第11話 誘蛾

 白歴736年 秋の月18日。


 スフィリーナにあるジャコヴィッチ中隊長の私邸には、ルベール参事官とゴル支部長補佐官が来訪していた。


「参事官殿! わては一体いつになったら大手振って外を出歩けますのや!? 白軍に出仕できますのや!?」


 応接間に二人を招き入れたジャコヴィッチが疲弊した様子で訴える。


「……処遇については未だ協議中。今しばらくは、特別休暇だと思って屋敷で大人しくしていろ」


 ルベールが言うと、ジャコヴィッチが目に見えて苛立ちを見せる。


「そっちの状況が分からへんねん! 支部はわてをどないする気でっか? どないなってますねん!?」


「あんた自分の立場分かってる? あんたのせいで色々大迷惑してんだよ。頼むから大人しくしてて」


 ゴル支部長補佐官が言う。


 ゴルはゴダ支部長の長男だ。父親と顔も体型もよく似た、肥満体の若い青年である。


「わては悪くない! 全部あの大隊長のせいや! わては被害者や!」


 ジャコヴィッチが顔を茹でダコのように真っ赤にして、頭から真っ白な湯気を噴出させる。そんなジャコヴィッチの表情を見たゴルが顔を両手で隠し、震えながらうつむく。必死で笑いを堪えているのだ。
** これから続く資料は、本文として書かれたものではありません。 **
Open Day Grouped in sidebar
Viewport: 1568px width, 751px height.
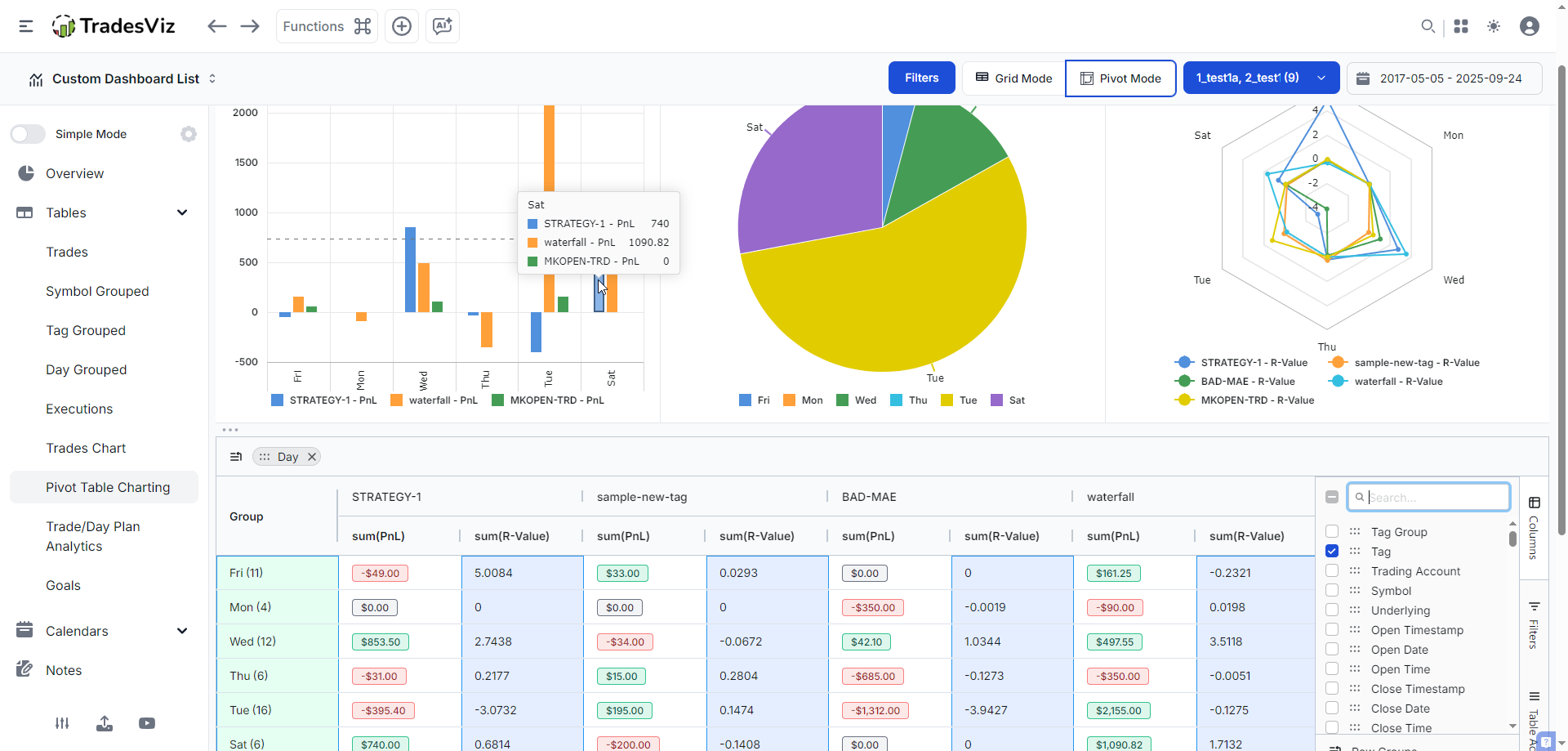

「今、レードム査察官が大隊長の聞き取りに行っている。もちろん双方の言い分に関しては吟味する」


 ルベールが言う。笑いを飲み込んだゴルは深呼吸して溜息。


 ジャコヴィッチの言い分はこうだ。直属の上官であるチリメンヴィッチ大隊長が、黒軍の数を見誤り、ジャコヴィッチ中隊のみにバルセン平野での牽制を担わせた。そして、当初の予想より遥かに多くの敵が攻めかかってきたのにチリメンヴィッチは援軍を寄越さずジャコヴィッチ中隊を見捨てた。だからジャコヴィッチ中隊は退却した。こうなった原因は、チリメンヴィッチ大隊長が敵の勢力を読み違えたことに原因がある。自分は大隊長の判断ミスの被害者である。


 この主張はジャコヴィッチのものなので、チリメンヴィッチ大隊長、ひいてはバンジョー西支部激戦区総指揮官の見解も聞く必要がある。よって、現在、レードム査察官を激戦区に派遣して彼らに対し聞き取り調査を行っている最中だ。レードムはバンジョーやチリメンヴィッチに対する査察を終え、数日の内にはスフィリーナに戻ってくるであろう。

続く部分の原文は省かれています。